DOCUMENT TEXT.
******

We all need a few easy chicken recipes that we can keep in our back pocket for a rainy day. Now that fall weather will be arriving soon (it hasn’t yet here in Colorado!) I start to pull out my one pot/pan comfort food recipes that my family enjoys. One of our favorites is Chicken Cacciatore.
This recipe is so easy and tasty that even the youngest members of your family will eat it up. This is by far one of Dub’s favorite meals. Then again, even though he doesn’t have a drop of Italian blood in him, you would never know it based on his favorite foods!
Gather your ingredients:
5-6 chicken thighs, flour, smoked paprika, kosher salt, extra virgin olive oil, a yellow onion, a bell pepper, 2-3 cloves garlic, a (14.5 oz) can of diced tomatoes, oregano, Italian seasoning, and white wine (I use Chardonnay)
To get started, put about a cup of flour in a large bag along with about a teaspoon of smoked paprika and a half teaspoon each of kosher salt and course ground pepper. Add your chicken to the bag (I remove the skin first) and coat evenly with your flour mixture.
Add to a hot pan with a generous coating of extra virgin olive oil. Fry until both sides are golden brown, then remove to a plate covered with a paper towel or two.
To your pan add a little more EVOO and when that’s hot, add your peppers, onions, and garlic. Cook until fragrant and onions are translucent.

******

GIVEN EXERCISE A. Reproduce the part of the chicken cacciatore recipe that starts at the words "Add to a hot" and ends after the words "onions are translucent.".
GIVEN EXERCISE B. Carry on the chicken cacciatore recipe from its last sentence.

PROVIDED DATA.

******

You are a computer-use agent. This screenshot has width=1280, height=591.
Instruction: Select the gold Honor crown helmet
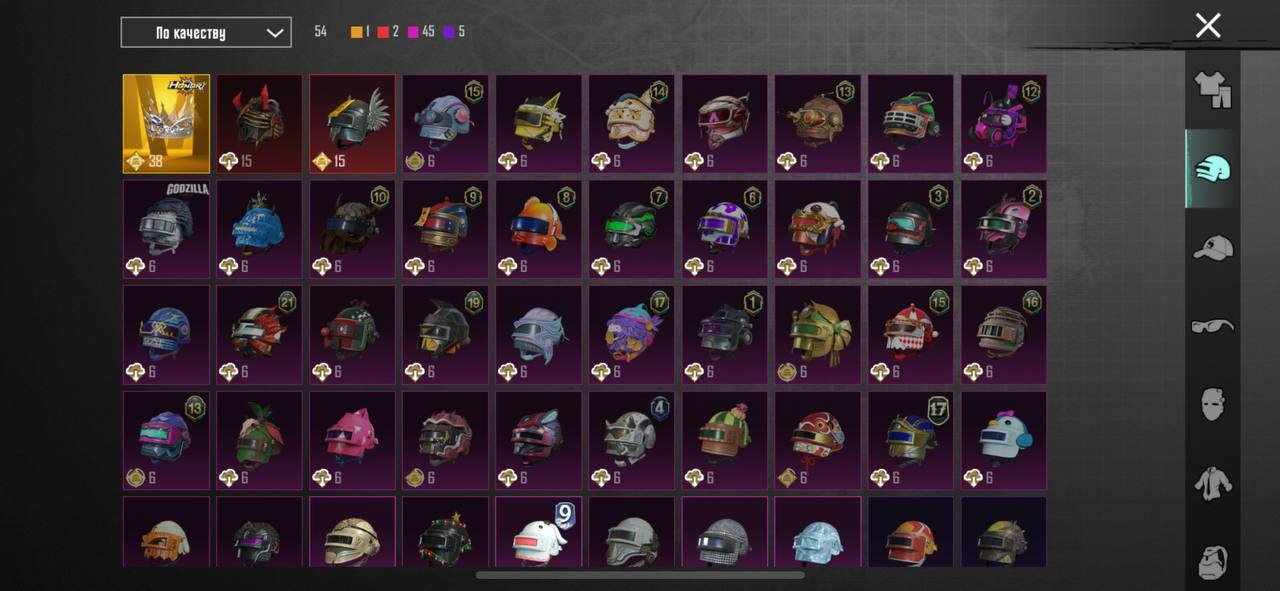click(166, 124)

******

OUTPUT A.
Add to a hot pan with a generous coating of extra virgin olive oil. Fry until both sides are golden brown, then remove to a plate covered with a paper towel or two.
To your pan add a little more EVOO and when that’s hot, add your peppers, onions, and garlic. Cook until fragrant and onions are translucent.

OUTPUT B.
Add your chicken back to the pan along with your tomatoes, wine, and spices. Cover and cook on med-low for about 40 minutes. Feel free to add mushrooms near the end of your cooking time if you’d like. I don’t do mushrooms so I leave them out.
Serve with rice or pasta and enjoy!
- 5-6 chicken thighs
- 1 cup flour
- 1 tsp smoked paprika
- 1/2 tsp kosher salt
- extra virgin olive oil
- 1 yellow onion
- 1 bell pepper
- 2-3 cloves garlic
- 1 14.5 oz can of diced tomatoes
- 1 tsp oregano
- 1 tsp Italian seasoning
- 1/2 cup white win, I use Chardonnay
- Combine the flour, paprika, salt and pepper in a plastic bag. Shake the chicken in the flour mixture until coated.
- Heat the oil in a large skillet. Fry the chicken pieces until they are browned on both sides. Remove from skillet.
- Add the onion, garlic and bell pepper to the skillet and cook until the onions are translucent. Return the chicken to the skillet and add the tomatoes, spices, and wine. Cover and simmer for 40 minutes over medium low heat.
- Add salt and pepper to taste.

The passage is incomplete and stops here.